• REQUIRED ACTION: Please return only the lines from the one holding "At what coordinates should I click to accomplish: Click the page" through the one holding "The width and height of the screenshot is (654, 602).", exactly as they appear in the records below, both ends included.

• SOURCE RECORDS:

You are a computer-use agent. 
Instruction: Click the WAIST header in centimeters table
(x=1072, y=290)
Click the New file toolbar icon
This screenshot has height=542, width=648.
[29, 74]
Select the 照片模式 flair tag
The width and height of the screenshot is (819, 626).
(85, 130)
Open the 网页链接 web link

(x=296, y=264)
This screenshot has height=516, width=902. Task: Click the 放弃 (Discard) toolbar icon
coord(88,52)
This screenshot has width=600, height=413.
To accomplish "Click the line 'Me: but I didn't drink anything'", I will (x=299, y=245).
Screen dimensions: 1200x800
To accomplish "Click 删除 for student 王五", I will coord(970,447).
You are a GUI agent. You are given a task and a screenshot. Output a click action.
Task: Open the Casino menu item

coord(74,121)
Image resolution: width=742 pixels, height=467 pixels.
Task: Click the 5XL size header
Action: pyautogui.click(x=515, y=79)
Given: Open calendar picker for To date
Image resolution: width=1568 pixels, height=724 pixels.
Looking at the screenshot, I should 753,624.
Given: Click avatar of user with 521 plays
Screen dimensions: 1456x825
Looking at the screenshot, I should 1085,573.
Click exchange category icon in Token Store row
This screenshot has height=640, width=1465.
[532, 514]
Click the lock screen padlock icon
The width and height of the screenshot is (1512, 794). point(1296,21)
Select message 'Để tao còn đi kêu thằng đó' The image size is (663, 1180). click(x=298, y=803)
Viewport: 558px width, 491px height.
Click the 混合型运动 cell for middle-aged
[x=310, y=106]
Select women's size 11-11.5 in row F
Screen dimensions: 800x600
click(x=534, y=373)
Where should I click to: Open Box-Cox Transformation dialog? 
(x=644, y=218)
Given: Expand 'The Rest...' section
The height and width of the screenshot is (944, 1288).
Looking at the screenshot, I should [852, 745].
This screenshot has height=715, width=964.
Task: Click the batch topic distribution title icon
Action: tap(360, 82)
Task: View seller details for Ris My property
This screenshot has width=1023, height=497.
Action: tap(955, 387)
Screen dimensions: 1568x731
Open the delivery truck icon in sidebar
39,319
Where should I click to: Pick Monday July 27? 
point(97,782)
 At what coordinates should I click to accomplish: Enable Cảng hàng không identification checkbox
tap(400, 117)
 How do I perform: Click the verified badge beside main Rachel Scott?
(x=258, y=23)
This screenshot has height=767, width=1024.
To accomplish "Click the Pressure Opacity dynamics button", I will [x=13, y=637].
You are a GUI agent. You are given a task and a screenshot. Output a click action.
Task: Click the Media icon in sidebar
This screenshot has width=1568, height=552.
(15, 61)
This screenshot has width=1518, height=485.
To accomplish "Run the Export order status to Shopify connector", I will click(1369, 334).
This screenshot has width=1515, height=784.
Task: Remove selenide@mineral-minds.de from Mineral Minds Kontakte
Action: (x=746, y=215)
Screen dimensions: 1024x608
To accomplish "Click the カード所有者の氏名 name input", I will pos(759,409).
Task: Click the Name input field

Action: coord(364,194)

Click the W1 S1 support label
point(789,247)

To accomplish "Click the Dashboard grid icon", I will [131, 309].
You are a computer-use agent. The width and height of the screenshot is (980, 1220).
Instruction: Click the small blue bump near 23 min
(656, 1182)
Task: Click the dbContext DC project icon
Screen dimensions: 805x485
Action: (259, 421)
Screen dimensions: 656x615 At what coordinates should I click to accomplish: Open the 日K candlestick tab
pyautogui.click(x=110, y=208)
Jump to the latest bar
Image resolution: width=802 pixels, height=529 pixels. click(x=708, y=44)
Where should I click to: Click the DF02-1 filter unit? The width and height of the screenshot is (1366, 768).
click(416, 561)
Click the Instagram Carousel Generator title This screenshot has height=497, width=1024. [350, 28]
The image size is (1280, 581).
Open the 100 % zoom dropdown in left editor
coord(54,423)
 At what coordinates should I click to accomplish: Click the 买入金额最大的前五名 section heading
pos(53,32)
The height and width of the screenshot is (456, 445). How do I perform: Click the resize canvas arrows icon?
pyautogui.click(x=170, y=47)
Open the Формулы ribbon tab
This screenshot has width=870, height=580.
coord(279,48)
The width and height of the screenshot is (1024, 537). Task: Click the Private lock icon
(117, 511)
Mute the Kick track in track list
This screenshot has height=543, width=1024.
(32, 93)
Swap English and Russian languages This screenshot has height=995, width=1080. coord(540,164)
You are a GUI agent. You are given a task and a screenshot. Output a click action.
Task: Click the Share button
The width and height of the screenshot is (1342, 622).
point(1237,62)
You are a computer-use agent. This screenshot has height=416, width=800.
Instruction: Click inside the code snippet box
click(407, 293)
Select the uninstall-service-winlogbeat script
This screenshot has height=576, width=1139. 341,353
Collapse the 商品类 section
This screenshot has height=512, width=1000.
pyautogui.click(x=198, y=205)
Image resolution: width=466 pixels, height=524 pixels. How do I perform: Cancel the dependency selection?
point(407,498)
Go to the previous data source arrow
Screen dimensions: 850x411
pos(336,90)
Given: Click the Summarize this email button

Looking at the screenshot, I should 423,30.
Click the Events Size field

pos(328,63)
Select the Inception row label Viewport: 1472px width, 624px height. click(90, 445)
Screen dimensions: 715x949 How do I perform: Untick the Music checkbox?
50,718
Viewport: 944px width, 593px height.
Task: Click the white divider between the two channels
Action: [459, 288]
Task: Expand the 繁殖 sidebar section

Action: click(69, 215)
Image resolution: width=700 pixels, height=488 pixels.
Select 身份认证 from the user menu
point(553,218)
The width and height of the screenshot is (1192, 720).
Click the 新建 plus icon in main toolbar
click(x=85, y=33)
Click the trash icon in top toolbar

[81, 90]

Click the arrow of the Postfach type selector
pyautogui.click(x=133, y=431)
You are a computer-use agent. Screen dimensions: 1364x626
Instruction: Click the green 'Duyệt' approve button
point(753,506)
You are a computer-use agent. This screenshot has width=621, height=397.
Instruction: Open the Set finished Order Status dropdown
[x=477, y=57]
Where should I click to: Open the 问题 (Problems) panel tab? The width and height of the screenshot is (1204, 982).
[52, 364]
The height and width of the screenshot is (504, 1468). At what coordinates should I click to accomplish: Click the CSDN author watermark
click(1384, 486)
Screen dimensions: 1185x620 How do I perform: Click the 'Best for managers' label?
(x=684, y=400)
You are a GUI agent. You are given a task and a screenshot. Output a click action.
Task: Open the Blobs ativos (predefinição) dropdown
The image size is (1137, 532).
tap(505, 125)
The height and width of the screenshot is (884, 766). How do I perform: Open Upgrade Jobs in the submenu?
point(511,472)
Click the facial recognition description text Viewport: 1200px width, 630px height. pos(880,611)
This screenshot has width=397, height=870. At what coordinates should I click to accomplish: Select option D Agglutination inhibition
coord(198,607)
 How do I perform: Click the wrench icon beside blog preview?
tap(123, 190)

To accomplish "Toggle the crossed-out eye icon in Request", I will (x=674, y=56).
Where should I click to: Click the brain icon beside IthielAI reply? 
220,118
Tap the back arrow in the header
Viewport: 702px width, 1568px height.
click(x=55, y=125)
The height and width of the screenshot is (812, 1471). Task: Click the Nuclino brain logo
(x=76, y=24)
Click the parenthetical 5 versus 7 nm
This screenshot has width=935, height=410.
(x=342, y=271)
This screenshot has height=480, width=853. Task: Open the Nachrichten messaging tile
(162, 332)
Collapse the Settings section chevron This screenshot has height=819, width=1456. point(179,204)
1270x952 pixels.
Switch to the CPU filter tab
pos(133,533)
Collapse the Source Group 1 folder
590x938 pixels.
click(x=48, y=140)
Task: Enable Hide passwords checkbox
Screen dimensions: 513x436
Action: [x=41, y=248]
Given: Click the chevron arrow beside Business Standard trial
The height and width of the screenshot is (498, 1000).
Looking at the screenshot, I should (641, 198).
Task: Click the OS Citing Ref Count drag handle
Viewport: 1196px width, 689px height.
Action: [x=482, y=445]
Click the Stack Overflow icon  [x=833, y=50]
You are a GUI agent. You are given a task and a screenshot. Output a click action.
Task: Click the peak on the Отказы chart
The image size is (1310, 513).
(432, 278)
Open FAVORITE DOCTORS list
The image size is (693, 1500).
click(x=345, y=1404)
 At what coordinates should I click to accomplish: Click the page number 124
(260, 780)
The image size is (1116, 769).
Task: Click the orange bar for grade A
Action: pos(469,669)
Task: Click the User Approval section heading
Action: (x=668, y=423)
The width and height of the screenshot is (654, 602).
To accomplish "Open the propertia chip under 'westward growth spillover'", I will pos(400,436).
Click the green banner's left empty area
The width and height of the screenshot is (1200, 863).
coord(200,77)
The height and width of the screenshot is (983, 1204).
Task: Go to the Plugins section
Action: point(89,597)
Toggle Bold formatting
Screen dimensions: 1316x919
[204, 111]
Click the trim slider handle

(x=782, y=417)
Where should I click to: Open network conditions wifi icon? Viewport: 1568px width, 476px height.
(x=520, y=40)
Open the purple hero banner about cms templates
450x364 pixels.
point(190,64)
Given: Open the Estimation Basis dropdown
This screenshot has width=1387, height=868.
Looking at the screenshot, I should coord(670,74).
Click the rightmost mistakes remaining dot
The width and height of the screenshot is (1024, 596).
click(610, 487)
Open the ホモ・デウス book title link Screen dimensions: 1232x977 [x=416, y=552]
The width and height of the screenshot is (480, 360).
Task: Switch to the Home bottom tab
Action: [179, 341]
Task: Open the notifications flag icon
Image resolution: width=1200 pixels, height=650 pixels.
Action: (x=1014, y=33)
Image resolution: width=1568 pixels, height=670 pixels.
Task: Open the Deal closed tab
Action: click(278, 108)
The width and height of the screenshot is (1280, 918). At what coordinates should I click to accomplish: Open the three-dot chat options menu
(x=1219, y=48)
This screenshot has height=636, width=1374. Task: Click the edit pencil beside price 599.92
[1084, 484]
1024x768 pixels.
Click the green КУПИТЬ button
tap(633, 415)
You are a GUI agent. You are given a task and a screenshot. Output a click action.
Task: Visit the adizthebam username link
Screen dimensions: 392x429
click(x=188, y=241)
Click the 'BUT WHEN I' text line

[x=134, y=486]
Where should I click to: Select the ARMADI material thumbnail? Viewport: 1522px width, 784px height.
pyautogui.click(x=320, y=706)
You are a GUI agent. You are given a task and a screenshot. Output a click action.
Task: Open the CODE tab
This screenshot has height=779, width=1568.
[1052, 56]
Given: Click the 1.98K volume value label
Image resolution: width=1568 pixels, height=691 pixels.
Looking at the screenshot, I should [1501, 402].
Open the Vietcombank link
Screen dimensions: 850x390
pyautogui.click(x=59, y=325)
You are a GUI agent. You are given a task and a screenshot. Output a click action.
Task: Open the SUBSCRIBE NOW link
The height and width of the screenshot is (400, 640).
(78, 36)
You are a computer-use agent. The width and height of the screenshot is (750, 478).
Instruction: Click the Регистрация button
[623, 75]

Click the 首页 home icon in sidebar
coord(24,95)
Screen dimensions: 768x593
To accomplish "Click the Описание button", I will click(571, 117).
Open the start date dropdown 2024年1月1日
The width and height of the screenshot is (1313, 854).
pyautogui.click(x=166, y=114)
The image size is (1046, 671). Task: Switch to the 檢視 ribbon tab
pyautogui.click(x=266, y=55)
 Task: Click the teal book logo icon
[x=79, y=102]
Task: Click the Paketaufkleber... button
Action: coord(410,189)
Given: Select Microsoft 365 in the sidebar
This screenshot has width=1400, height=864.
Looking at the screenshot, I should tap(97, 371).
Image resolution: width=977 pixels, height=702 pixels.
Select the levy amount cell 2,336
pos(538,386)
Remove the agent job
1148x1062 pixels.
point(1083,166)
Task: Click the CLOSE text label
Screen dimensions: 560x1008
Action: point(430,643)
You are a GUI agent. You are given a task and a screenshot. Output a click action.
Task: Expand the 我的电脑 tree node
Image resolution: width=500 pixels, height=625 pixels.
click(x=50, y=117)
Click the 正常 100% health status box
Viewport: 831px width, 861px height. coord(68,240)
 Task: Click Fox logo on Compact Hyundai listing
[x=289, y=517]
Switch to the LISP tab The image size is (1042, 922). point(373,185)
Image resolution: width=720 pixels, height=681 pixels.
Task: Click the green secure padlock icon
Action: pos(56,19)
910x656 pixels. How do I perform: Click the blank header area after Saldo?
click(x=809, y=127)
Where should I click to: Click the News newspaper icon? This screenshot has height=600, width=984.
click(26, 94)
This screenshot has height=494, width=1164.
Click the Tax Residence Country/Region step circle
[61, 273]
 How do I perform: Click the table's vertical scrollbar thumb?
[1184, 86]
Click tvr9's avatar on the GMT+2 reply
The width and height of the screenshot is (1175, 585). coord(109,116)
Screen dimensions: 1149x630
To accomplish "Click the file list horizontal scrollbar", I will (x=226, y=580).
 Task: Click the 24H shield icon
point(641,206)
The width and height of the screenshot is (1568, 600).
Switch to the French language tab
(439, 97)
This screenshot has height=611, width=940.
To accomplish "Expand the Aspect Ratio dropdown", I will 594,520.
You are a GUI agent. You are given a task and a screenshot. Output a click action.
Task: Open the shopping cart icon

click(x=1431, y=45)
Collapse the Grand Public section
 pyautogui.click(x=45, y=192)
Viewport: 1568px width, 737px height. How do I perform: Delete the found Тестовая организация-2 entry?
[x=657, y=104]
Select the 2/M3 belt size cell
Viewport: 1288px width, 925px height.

• RESPONSE BOX:
 At what coordinates should I click to accomplish: Click the page number 124
(260, 780)
The image size is (1116, 769).
Task: Click the orange bar for grade A
Action: pos(469,669)
Task: Click the User Approval section heading
Action: (x=668, y=423)
The width and height of the screenshot is (654, 602).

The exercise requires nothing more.